Struggling for years to cope with high costs and nimbler regional and international rivals, Malaysian Airline Systems Bhd's quarterly performance has been made so uncertain by reduced traffic and potential costs linked to the jet's unexplained disappearance that analysts say they simply can't issue January-March estimates.
The carrier known as MAS reported a net loss of 343 million Malaysian ringgit ($106 million) for the last quarter of 2013, squeezed between AirAsia Bhd on short-haul routes, and Gulf carriers and AirAsia X in the medium and long-haul market. The first-quarter numbers are expected after the close of trading on the Malaysian stock exchange on Thursday.
Its worst quarter on record was in October-December 2011, when a series of one-off provisions related to jet deliveries and maintenance pushed it to a 1.28 billion ringgit net loss.
The airline said last month that passenger numbers dropped sharply after MH370's disappearance, its load factor - or percentage of seats sold - slipping to 74.1 percent, close to January 2013's record monthly low of 73.9 percent. Analysts expect the uncertainty over MH370 to continue to deter travellers from using the airline, 69 percent-owned by Malaysian state investor Khazanah.
"If there is new political will to restructure, MAS can be saved from itself, and our forecasts, target price, and perhaps even our recommendation may be raised," CIMB said in a report this week. But the brokerage, which has a 'reduce' rating on the shares, said the path forward remains risky.
Analysts have long urged change at the carrier.

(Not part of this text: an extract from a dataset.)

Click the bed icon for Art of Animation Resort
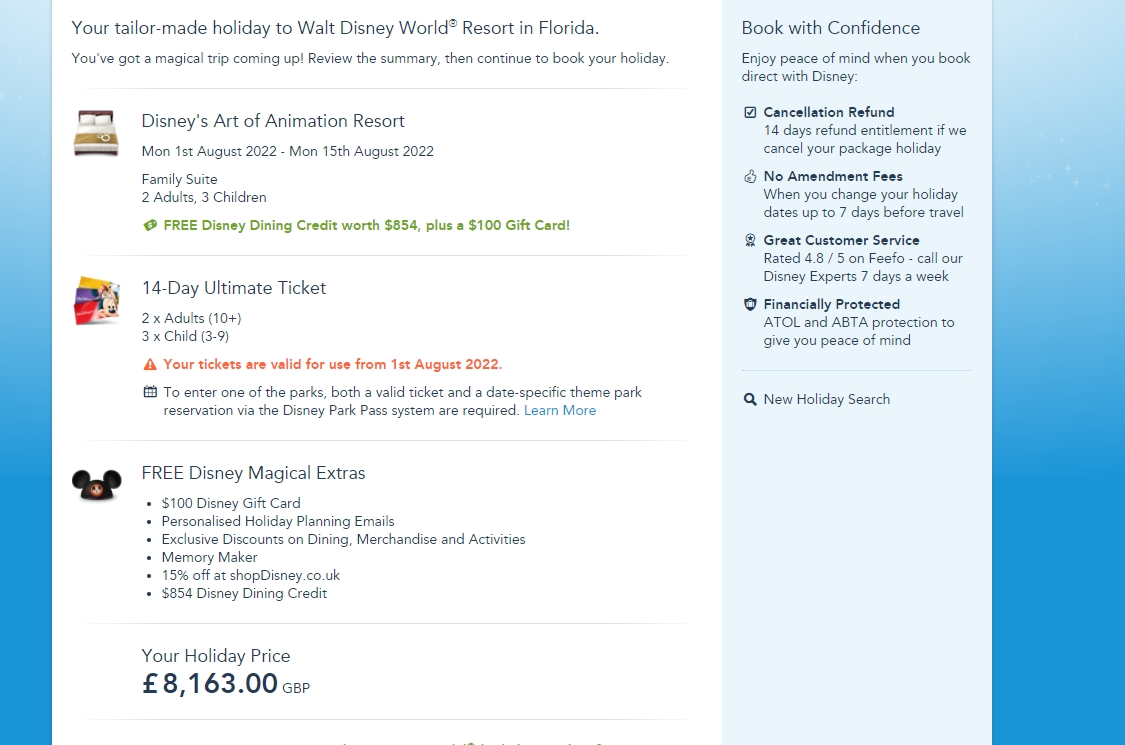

As part of a strategic overhaul of the company, MAS is looking to sell a stake in its profitable aircraft maintenance unit, sources told Reuters this week.
Regular customers like Ray Tan highlight the problem facing MAS. For the past two years, the Singapore-based technology executive flew MAS for business trips to Kuala Lumpur every fortnight.
Since flight MH370 disappeared, though, he has shunned the airline.
"If it's just the incident alone, I would think it's an isolated one, but right after it, there were a couple more breakdowns with the planes and that kind of really eroded confidence I had for MAS," said the 31-year-old, who won't even take the airline for leisure now.
Since last year, MAS has adopted a strategy of lowering fares to try and bolster traffic. Yet hampered by a strong trade union, it has also been unable to slash costs and improve productivity.
Analysts have argued that bringing in private investment and reducing the role of state investor Khazanah might promote change at the airline, improving competitiveness.
That prospect appears remote. Khazanah attempted to cut its stake in MAS in 2012, but the airline's main union successfully blocked a share swap deal with AirAsia that would have brought in a profitable airline with experience of competing aggressively.
"Their operating costs are still so high, they need to relook at the business model," said Kuala Lumpur-based Ang Kok Heng, chief investment officer at Phillip Capital. "Whatever restructuring they go through, they will have to overcome union opposition which is very difficult to do."
With no near-term improvement seen, investors including Khazanah may see the value of their holdings further eroded.
Since MH370 disappeared, MAS shares have slumped as much as 20 percent. Its market value has tumbled about 80 percent over the past five years, while the broader Malaysian market has risen about 80 percent.